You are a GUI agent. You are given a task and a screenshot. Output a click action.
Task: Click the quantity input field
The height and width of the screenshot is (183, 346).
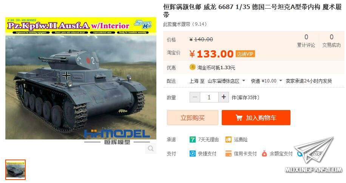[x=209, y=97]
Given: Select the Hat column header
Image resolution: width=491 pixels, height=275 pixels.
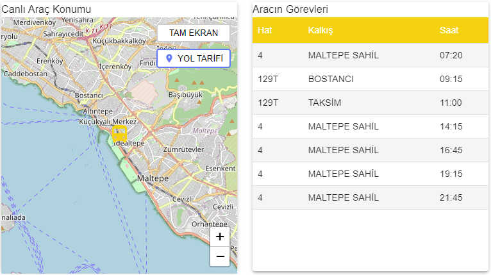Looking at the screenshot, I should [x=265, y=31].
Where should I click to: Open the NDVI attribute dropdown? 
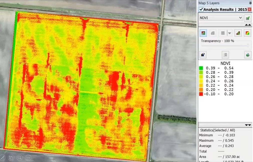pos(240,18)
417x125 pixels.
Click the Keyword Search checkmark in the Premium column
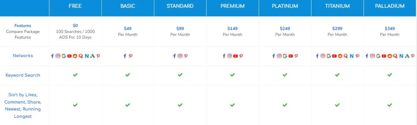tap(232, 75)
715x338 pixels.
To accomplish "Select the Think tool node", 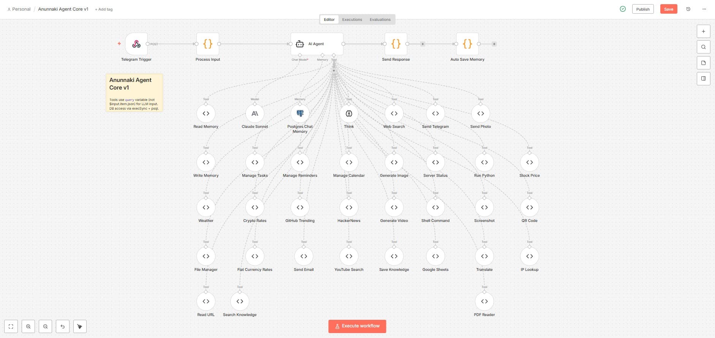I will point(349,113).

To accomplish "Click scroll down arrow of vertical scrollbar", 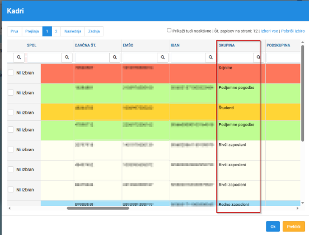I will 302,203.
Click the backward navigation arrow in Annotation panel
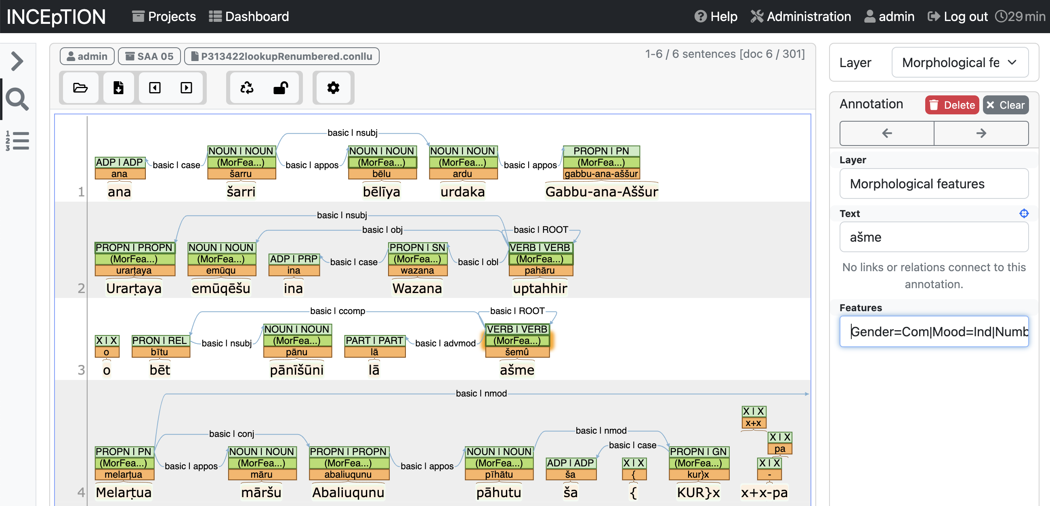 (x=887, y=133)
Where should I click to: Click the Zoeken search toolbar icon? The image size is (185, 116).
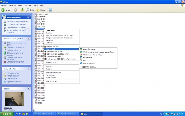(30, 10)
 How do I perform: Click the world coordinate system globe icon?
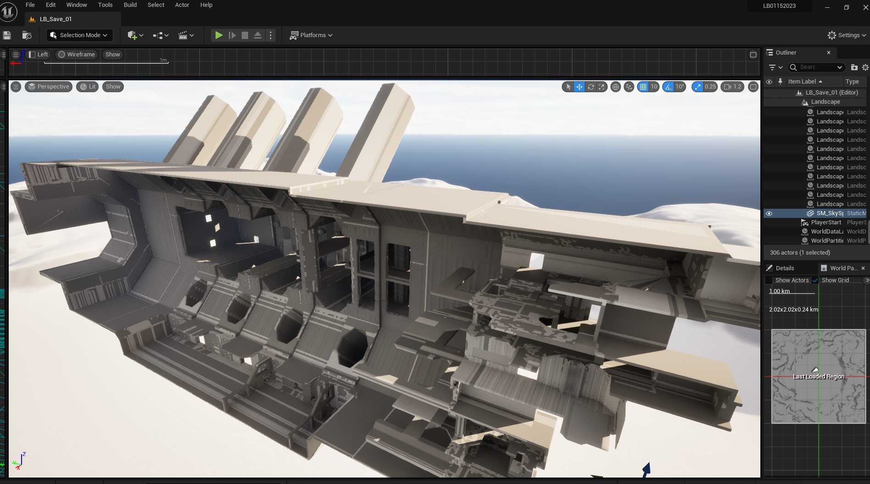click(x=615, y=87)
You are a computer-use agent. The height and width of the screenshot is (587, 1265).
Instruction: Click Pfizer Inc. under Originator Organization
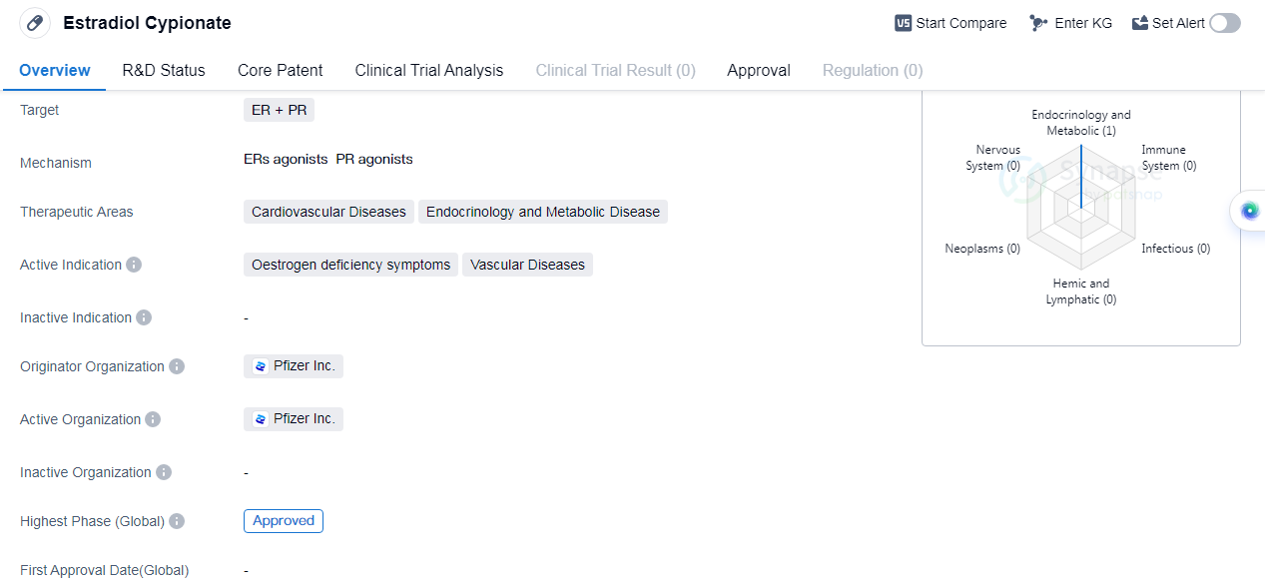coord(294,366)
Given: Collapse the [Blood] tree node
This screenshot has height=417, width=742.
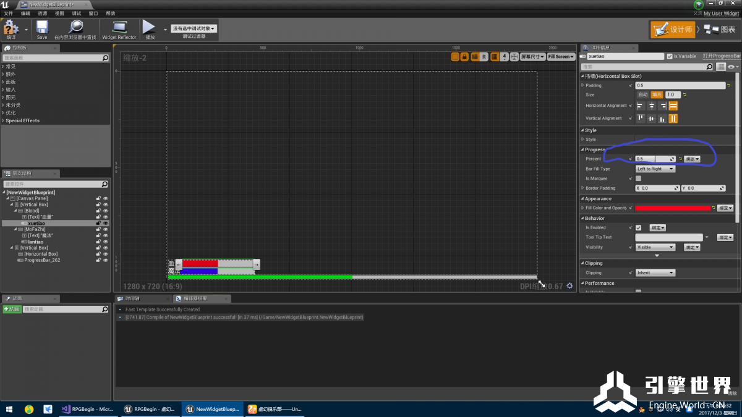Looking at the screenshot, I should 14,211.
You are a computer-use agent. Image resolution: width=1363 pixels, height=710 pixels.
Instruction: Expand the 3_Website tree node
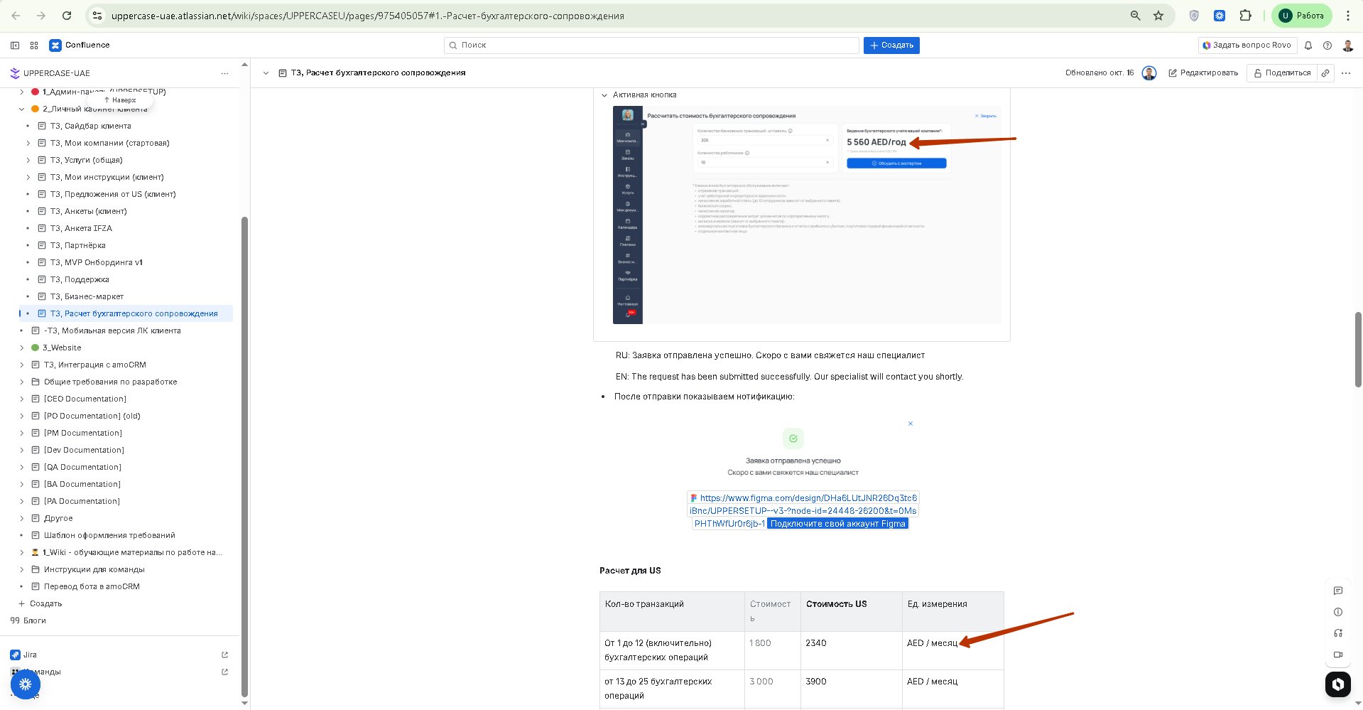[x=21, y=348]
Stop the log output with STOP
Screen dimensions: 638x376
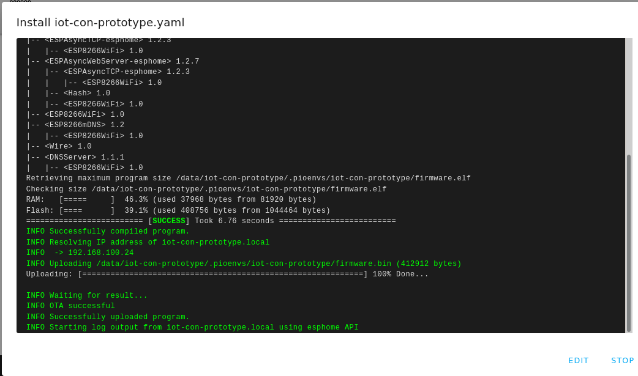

.....

* Work instruction *
Set down word for word, from the line that contains "How do I perform: Click" to the end of the listing above, every line and no picture.

* Task solution *
 How do I perform: Click the world coordinate system globe icon?
click(x=615, y=87)
You are a computer-use agent. The height and width of the screenshot is (587, 1265).
Instruction: Click Pfizer Inc. under Originator Organization
coord(294,366)
Given: Collapse the [Blood] tree node
This screenshot has height=417, width=742.
Looking at the screenshot, I should 14,211.
You are a computer-use agent. Image resolution: width=1363 pixels, height=710 pixels.
Instruction: Expand the 3_Website tree node
[x=21, y=348]
Stop the log output with STOP
Screen dimensions: 638x376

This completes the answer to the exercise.